Anna smiled but didn’t look up from her knitting. Already March, and Felty didn’t have one new scarf to wear to ward off a change-of-weather cold. Surely any Amish wife worth her salt would knit her husband at least seven spring scarves, one for each day of the week, to last until the weather warmed up. “All I’m saying is, it is about time.”
“For Rosie to learn to cook?”
“For Moses to find a wife. And we must help him. The grandparents are always in charge of making the matches.”
Felty shook his finger. “Annie girl, you are making that up.”
“Now, Felty. Why else would the good Lord grant us years to sit in our rockers if not to scheme and plan other people’s lives?”
Trying to fold The Budget neatly on the crease, Felty managed to buckle the thin paper until the fold crumpled in his hands. “We reached this age by keeping our noses out of other people’s business.”

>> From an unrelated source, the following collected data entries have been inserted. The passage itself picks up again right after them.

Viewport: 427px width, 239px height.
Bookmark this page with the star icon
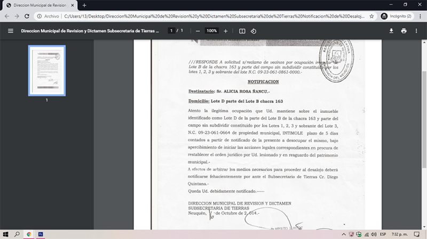[x=371, y=17]
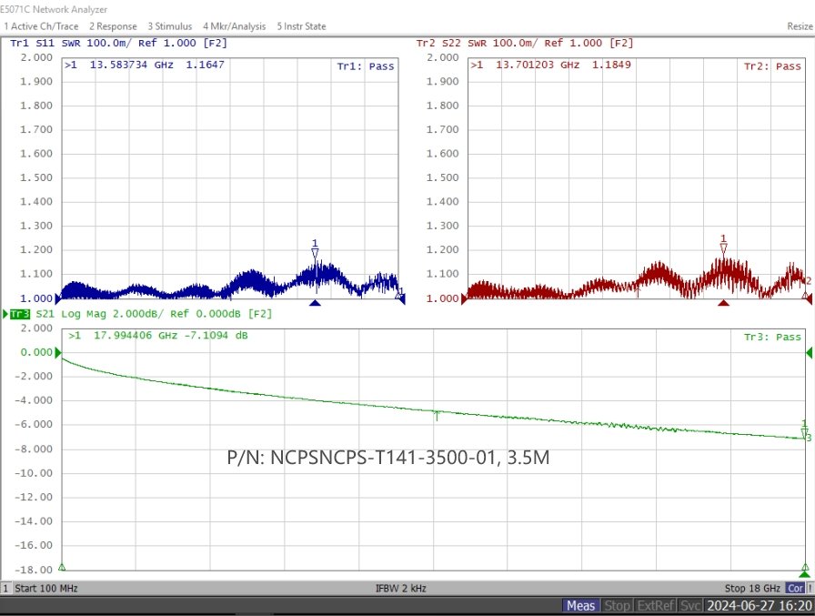Toggle the Meas status indicator
The height and width of the screenshot is (616, 815).
point(580,606)

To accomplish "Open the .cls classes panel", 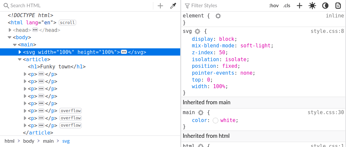I will [x=287, y=6].
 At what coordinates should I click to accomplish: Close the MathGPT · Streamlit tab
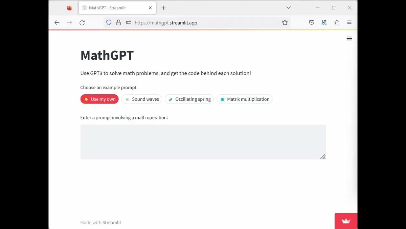click(150, 8)
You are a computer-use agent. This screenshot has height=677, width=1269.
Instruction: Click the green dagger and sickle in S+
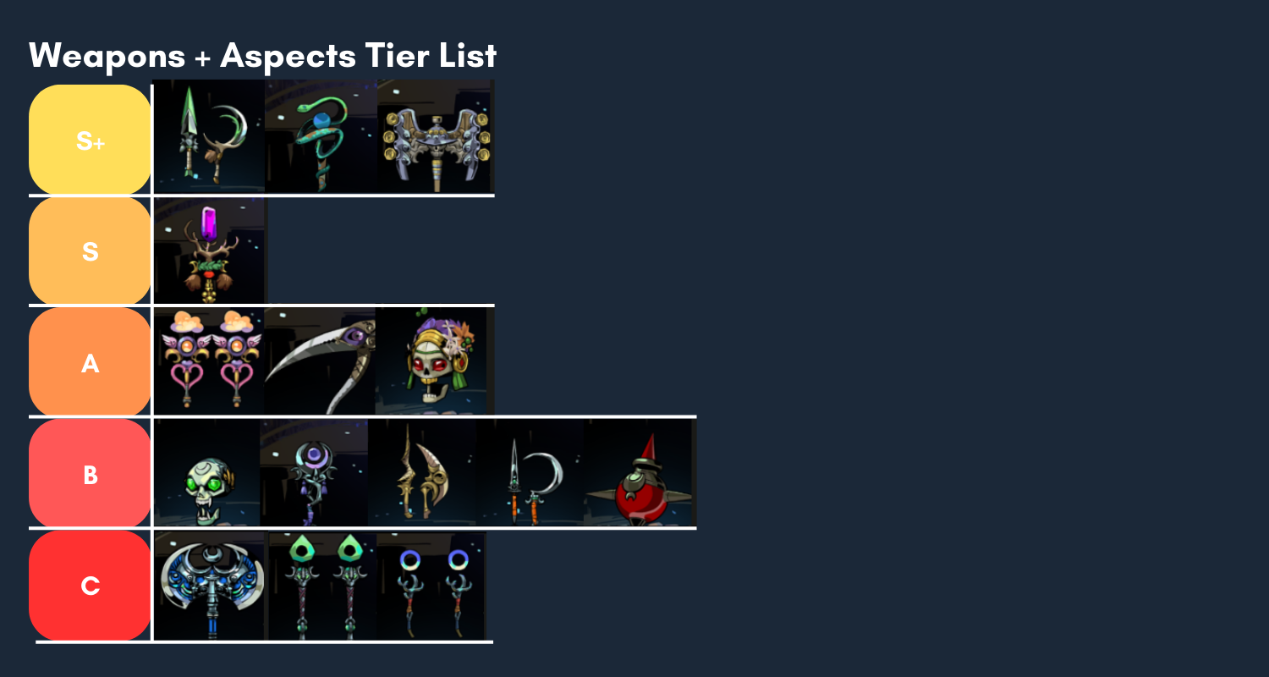click(209, 136)
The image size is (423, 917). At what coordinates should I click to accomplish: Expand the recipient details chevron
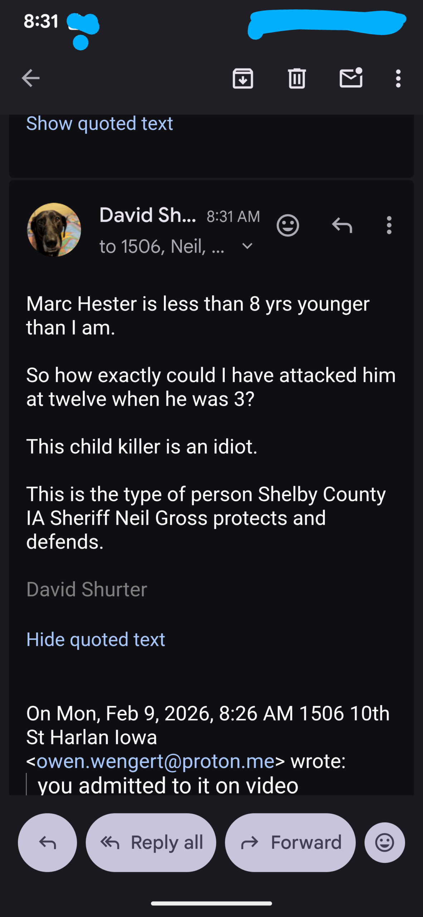247,246
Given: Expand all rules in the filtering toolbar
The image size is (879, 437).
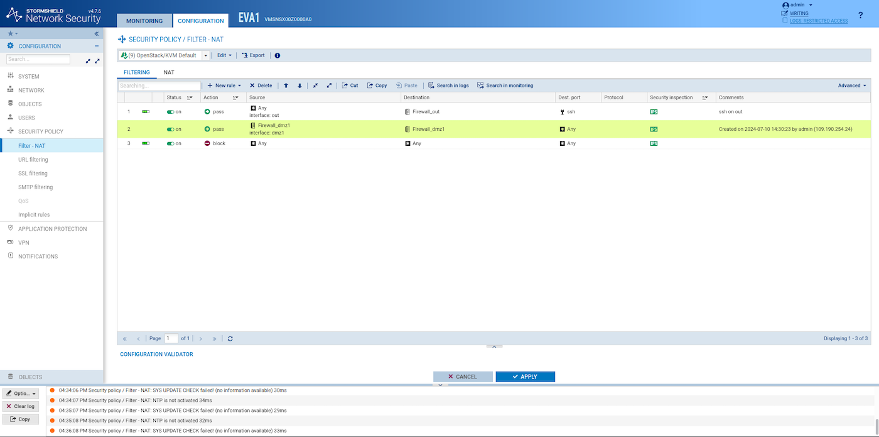Looking at the screenshot, I should pos(329,86).
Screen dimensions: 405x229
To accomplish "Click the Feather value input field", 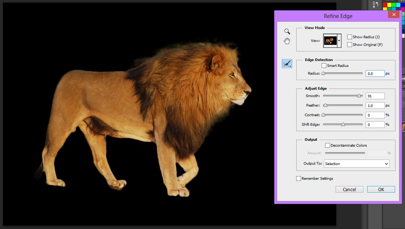I will pyautogui.click(x=375, y=105).
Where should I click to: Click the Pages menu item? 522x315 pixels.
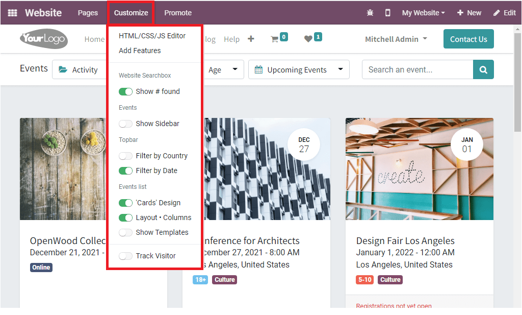pos(88,12)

“Not me. I like to stick my fingers into other people’s pies. It’s my birthright as a woman.”
“Moses won’t go along easy. That girl broke his heart something terrible yet,” Felty said.
“Three years ago, and the whole rigmarole turned out to be a blessing. She left the church, and Moses, bless his heart, wouldn’t follow her.”
Felty gave up on his paper and wadded it in his lap. “Smart one, that boy.”
“It’s high time for him to get busy.”
“What makes you think you can help him to a good wife? His mamm has tried to match him up with every girl in Wisconsin plus four or five from Ohio and even one from Canada.”
“And she has fallen short on her duties. We are Moses’s only hope. Do you remember that family we met in Wautoma when we went for Bishop Glick’s funeral?”
Felty furrowed his brow. “Bishop Glick passed away?”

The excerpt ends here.